In the current study, MVAC was adjusted for treatment of patients with a deteriorated physical state, depleted bone marrow reserves, and impaired renal function after failure of first-line chemotherapy. To improve tolerance, methotrexate and vinblastine were omitted on day 22, and 30 mg/m2 epirubicin was used instead of 30 mg/m2 doxorubin in order to reduce the dose by 1.5-fold. Use of this modified MVAC schedule as a second-line chemotherapy resulted in a moderate response rate (OR, 36.0%) with a survival time comparable to that of standard MVAC (PFS, 21.0 weeks; OS, 49.0 weeks). Correlation was observed between the response to first-line GC and the response to modified MVAC, which was observed in the previous study using standard MVAC. Overall, Disease control was achieved in 61.9% of patients who responded to first-line GC treatment. Response rates in phase II trials of patients with advanced bladder carcinoma can be influenced by patient population [23], thus, it is notable that modified MVAC still had a clinical benefit in our patients with poor prognosis (visceral metastasis, 49%; ECOG performance status 2, 20%). Thus, a significant objective response could be achieved with application of modified MVAC in selected patients with advanced urothelial cancer.
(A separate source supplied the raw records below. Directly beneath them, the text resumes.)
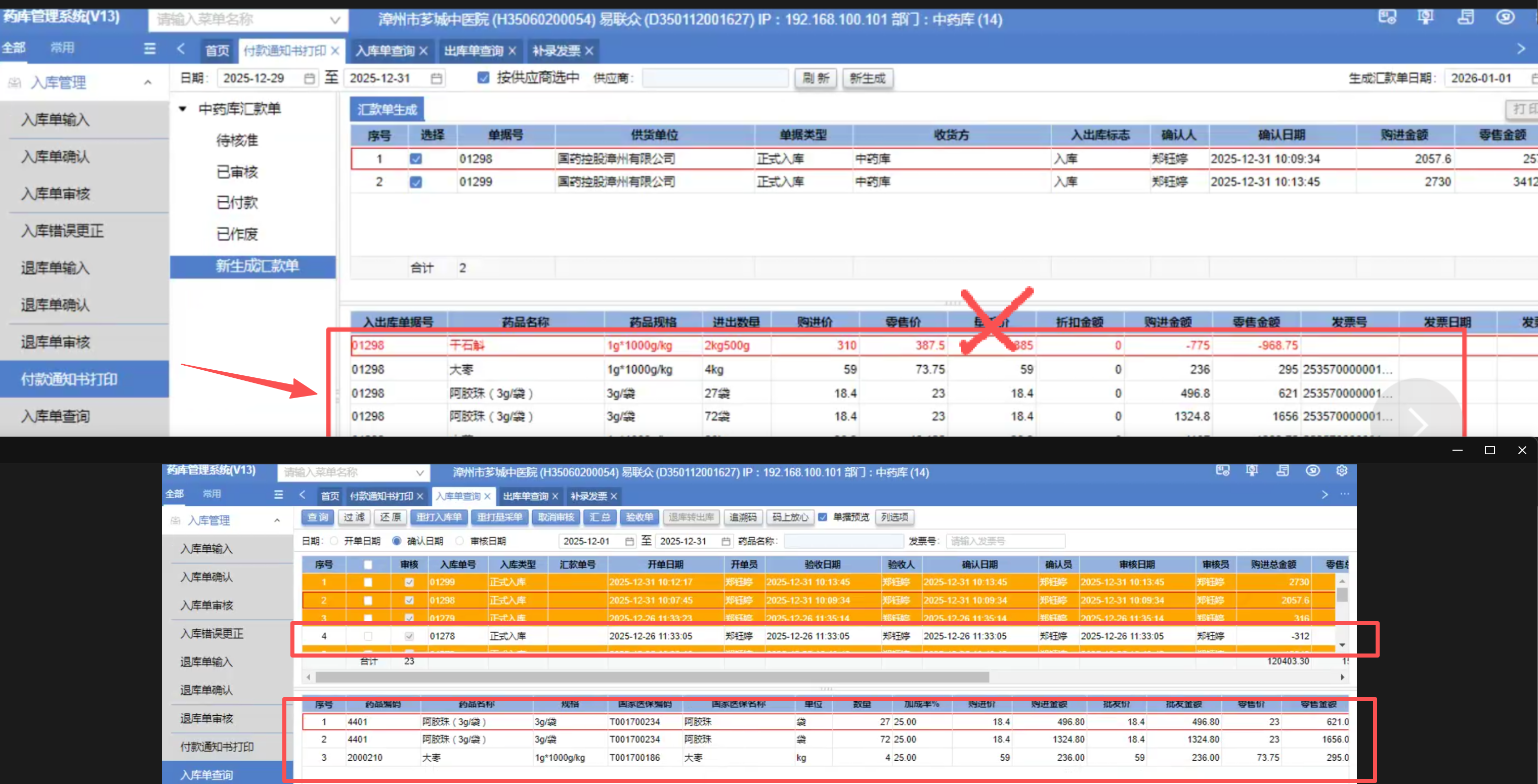Click down arrow of orange grid scrollbar
The height and width of the screenshot is (784, 1538).
[1342, 645]
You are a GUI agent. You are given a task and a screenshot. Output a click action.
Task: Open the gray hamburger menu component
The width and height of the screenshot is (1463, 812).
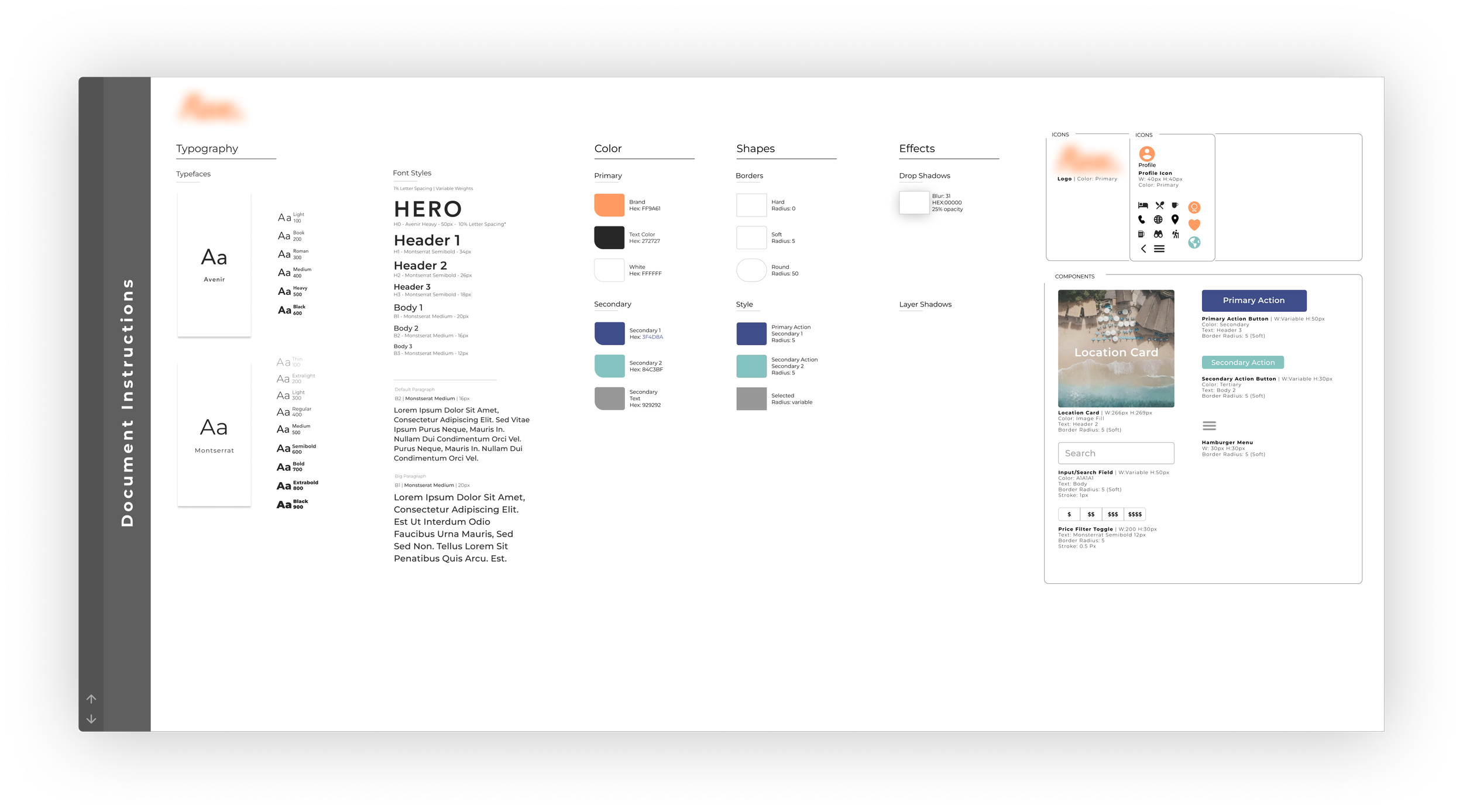coord(1209,426)
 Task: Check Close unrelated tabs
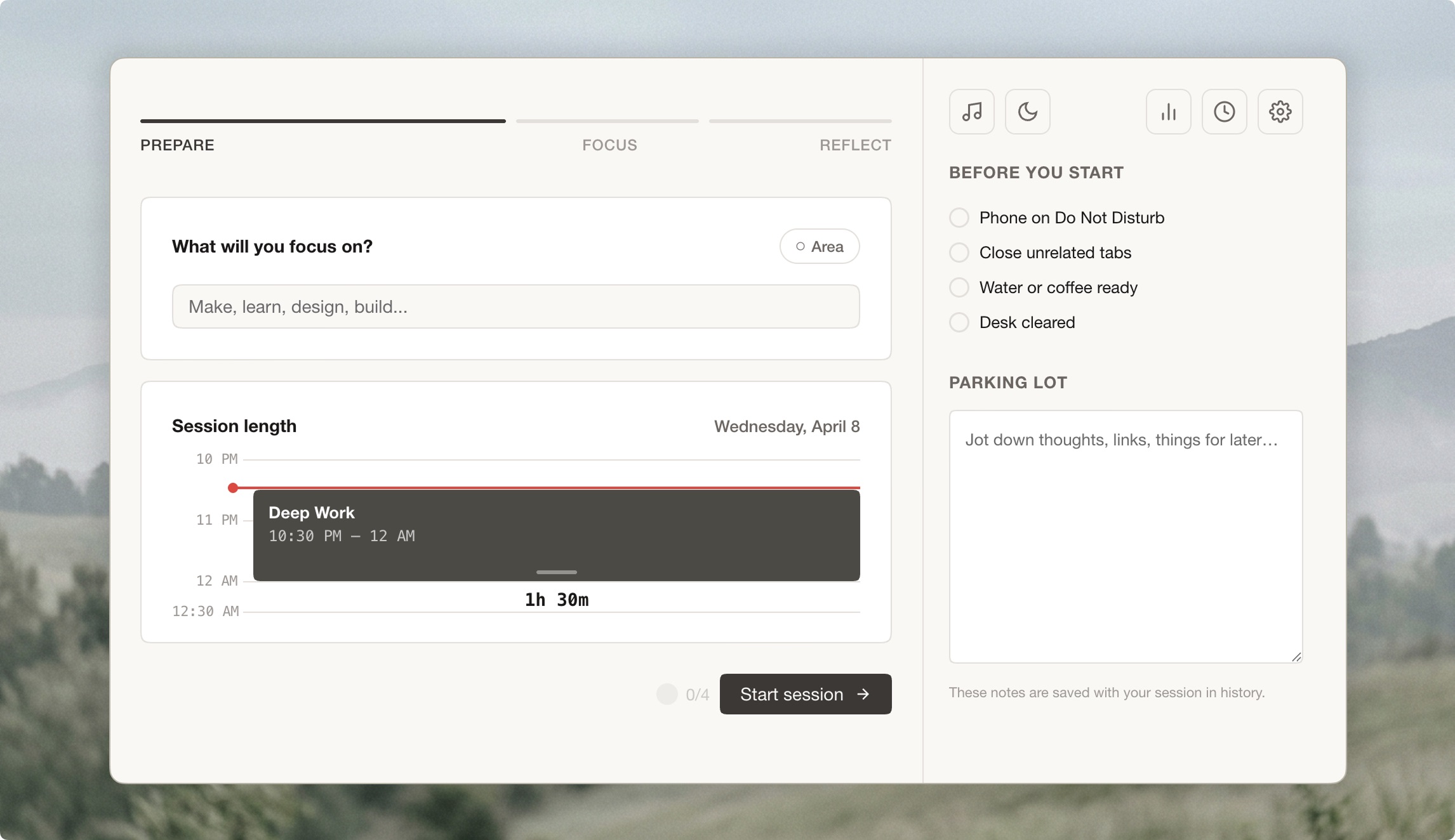(959, 252)
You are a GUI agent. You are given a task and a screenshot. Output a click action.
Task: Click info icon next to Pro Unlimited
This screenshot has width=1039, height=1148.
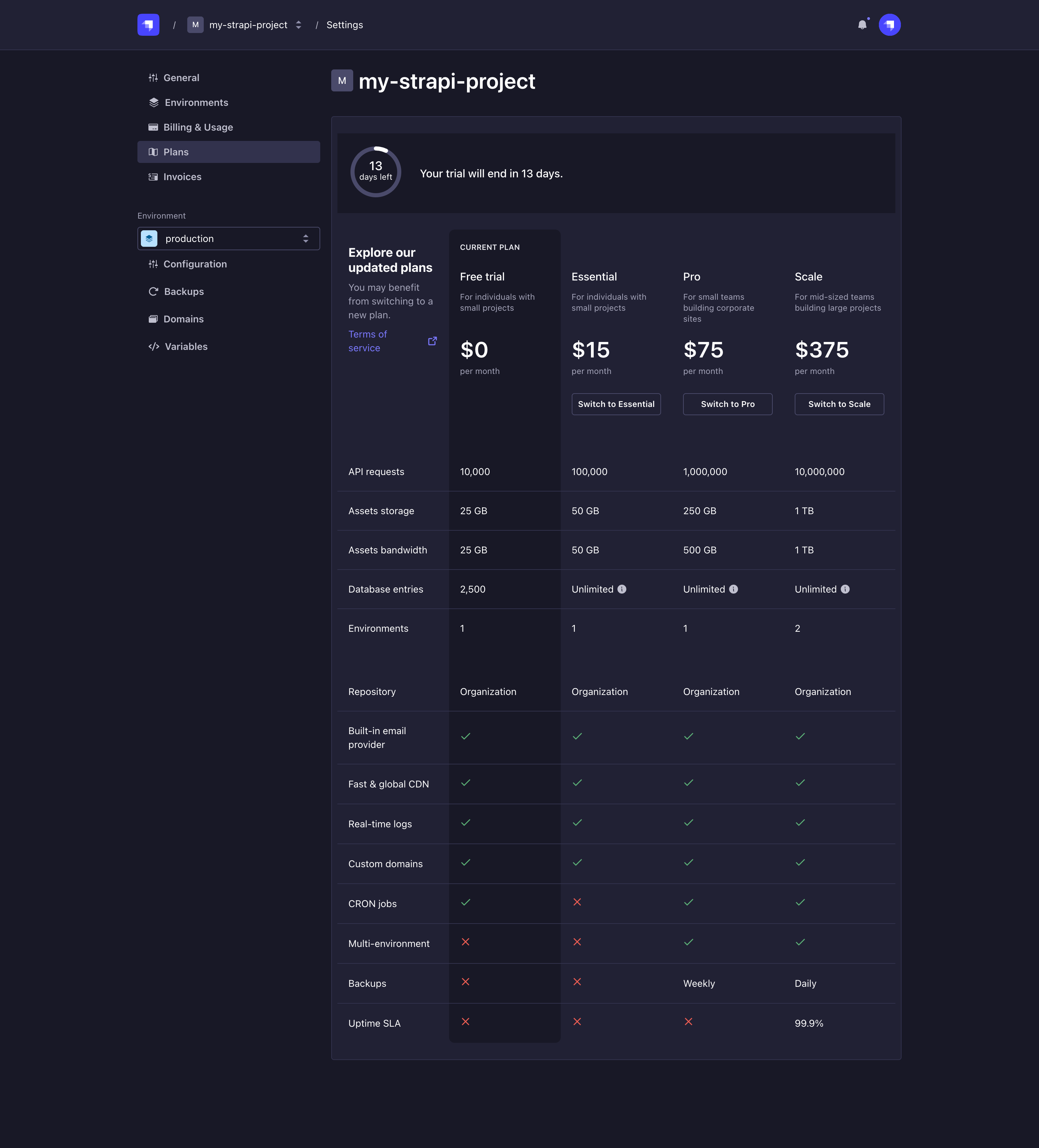click(x=733, y=589)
The modified MVAC used in this study was more tolerable than standard MVAC. Thrombocytopenia commonly observed in standard MVAC was rare, and non-hematological toxicities found in standard MVAC (mucositis and alopecia) did not occur. In addition, cisplatin-induced grade 3 or 4 renal toxicity was not apparent.
Conclusion
In conclusion, cisplatin-based modified MVAC chemotherapy is a tolerable and active salvage treatment for patients with advanced UC after failure of GC. Although this study is a retrospective chart review of a few cases, MVAC is a valuable treatment option in selected patients with a stable physical status and adequate renal function after progression of GC treatment.
Notes
Conflict of interest relevant to this article was not reported.